Laura Raicovich is President and Executive Director of the Queens Museum. She is a champion of socially engaged art practices that address the most pressing social, political, and ecological issues of our times, and has defined her career with artist-driven projects and programs. Prior to this appointment she directed Creative Time’s Global Initiatives, served as Deputy Director at Dia Art Foundation, and held positions at the Guggenheim and Public Art Fund. She is also a writer and lectures internationally. She is the author of At the Lightning Field (Coffee House Press) and A Diary of Mysterious Difficulties (Publication Studio 2014) and co-edited with Carin Kuoni and Kareem Estefan Assuming Boycott: Resistance, Agency, and Cultural Production (OR Books).

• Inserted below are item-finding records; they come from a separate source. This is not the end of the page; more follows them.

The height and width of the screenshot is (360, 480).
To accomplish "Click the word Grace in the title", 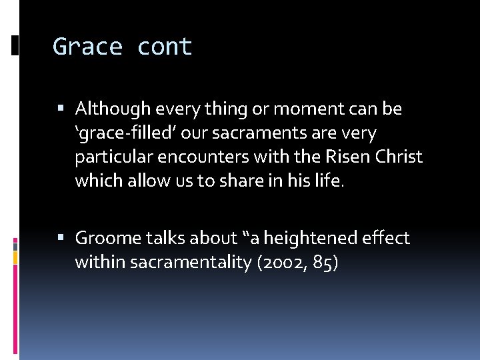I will click(87, 47).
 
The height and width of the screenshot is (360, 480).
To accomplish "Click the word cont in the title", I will click(165, 47).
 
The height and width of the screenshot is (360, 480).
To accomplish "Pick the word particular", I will click(110, 157).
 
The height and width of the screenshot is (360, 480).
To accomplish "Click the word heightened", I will click(293, 238).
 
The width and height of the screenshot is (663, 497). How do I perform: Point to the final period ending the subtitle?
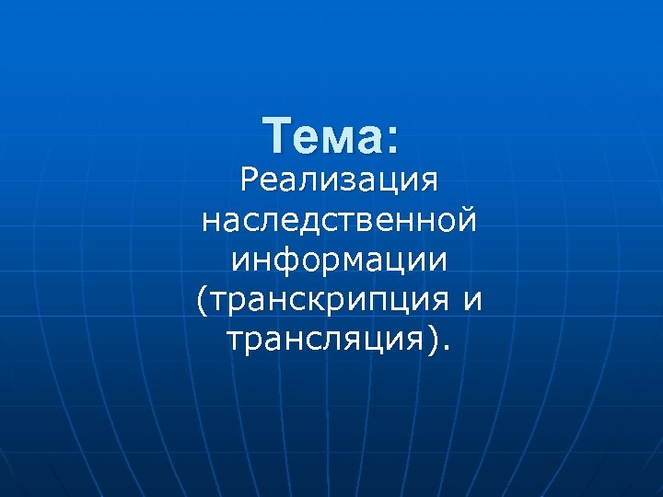448,349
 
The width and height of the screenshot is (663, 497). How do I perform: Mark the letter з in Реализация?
338,180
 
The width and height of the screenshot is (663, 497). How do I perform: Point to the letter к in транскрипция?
325,300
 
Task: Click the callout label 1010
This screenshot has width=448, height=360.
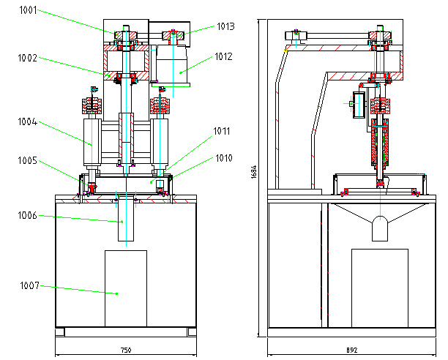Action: click(x=223, y=157)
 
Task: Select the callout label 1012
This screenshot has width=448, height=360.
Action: click(x=224, y=55)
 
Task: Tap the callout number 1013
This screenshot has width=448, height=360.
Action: click(x=225, y=26)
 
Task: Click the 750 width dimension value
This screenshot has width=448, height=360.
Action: click(x=126, y=350)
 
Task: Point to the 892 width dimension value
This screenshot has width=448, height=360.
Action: click(x=351, y=350)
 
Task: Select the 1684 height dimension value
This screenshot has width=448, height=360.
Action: click(x=253, y=172)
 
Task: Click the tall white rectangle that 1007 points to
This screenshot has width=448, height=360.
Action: click(x=125, y=288)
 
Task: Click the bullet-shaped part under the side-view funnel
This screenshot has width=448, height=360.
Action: click(x=379, y=228)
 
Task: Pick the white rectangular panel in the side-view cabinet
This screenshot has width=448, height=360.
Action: click(x=379, y=288)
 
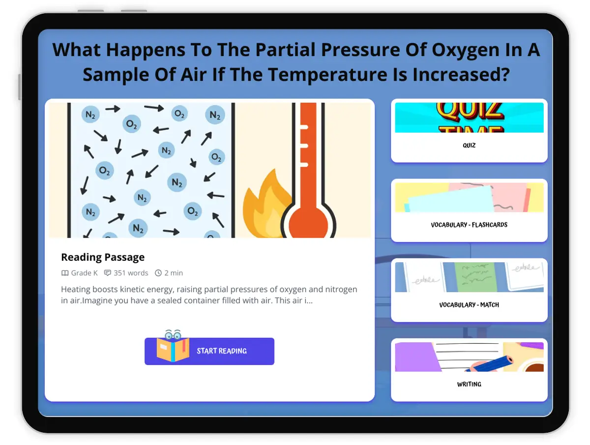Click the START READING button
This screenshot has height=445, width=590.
[x=209, y=351]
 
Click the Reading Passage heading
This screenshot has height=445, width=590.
[x=103, y=257]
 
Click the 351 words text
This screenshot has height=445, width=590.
[x=131, y=273]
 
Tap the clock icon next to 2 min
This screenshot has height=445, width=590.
[x=158, y=273]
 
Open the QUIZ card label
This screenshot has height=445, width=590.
[x=469, y=145]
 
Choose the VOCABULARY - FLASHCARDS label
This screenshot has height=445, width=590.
[x=469, y=224]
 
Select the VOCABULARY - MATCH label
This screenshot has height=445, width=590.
[x=469, y=305]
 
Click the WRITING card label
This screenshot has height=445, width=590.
[x=469, y=384]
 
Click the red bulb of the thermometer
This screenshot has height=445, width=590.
[x=308, y=223]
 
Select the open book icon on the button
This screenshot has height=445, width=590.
[x=173, y=349]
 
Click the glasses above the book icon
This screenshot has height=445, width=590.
[x=173, y=334]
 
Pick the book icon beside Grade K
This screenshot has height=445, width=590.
[x=65, y=273]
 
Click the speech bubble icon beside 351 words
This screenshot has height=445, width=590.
[x=108, y=273]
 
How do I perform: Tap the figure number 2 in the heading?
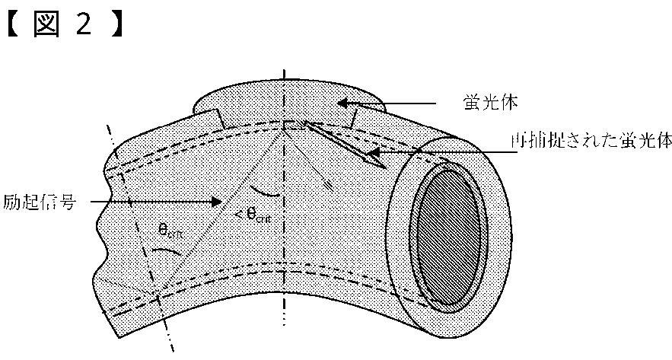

Diya Vij is a cultural producer in New York City. She is currently the Special Projects Manager for the Commissioner’s Unit at the New York City Department of Cultural Affairs where, in addition to managing several other new initiatives, she launched and co-directs the new Public Artist-in-Residence (PAIR) program that embeds artists in city government in order to address pressing civic challenges through creative practice. Prior to this position, Vij was the Communications Manager at the Queens Museum from 2011-2015. She has an MA in Art History from Hunter College and a BA from Bard College.

Program Facilitators

We are Frontview, a team of facilitators, curators, and writers operating to create artistic political encounters on meaningful scales, creating new relationships and intensifying existing ones. Our conceptual base is Buckminster Fuller’s Dymaxion map: a map that has no “correct” positioning, in which there is neither an up nor a down nor cardinal points of any kind. Frontview is a house representing a new form of art institution. Within the canopy of our home, we dedicate ourselves to hosting artists, thinkers, architects, activists, scientists, engineers and more to have a domain where they can foster their work collectively in and out of artistic concerns and practices. We integrate all mediums in a space that gives them the liberty to speak freely. Together we aim to actively create our futures rather than idly let the future happen to us. The collectives core team of curators are Mohammad Golabi, Patrick Jaojoco, and Lalita Salander.

Roya Khadjavi Projects largely focuses on the works of young Iranian artists working both in Iran and beyond it’s borders, seeking not only to support their artistic endeavors but to also facilitate awareness and cultural dialogue between artistic communities. Our mission is to educate and cultivate the audience in the United States and to present and showcase young Iranian artists with emerging artists from other parts of the world who share similar backgrounds, philosophy, and social and political experiences. Our task is to demonstrate what happens when will power and culture is used to bring us together.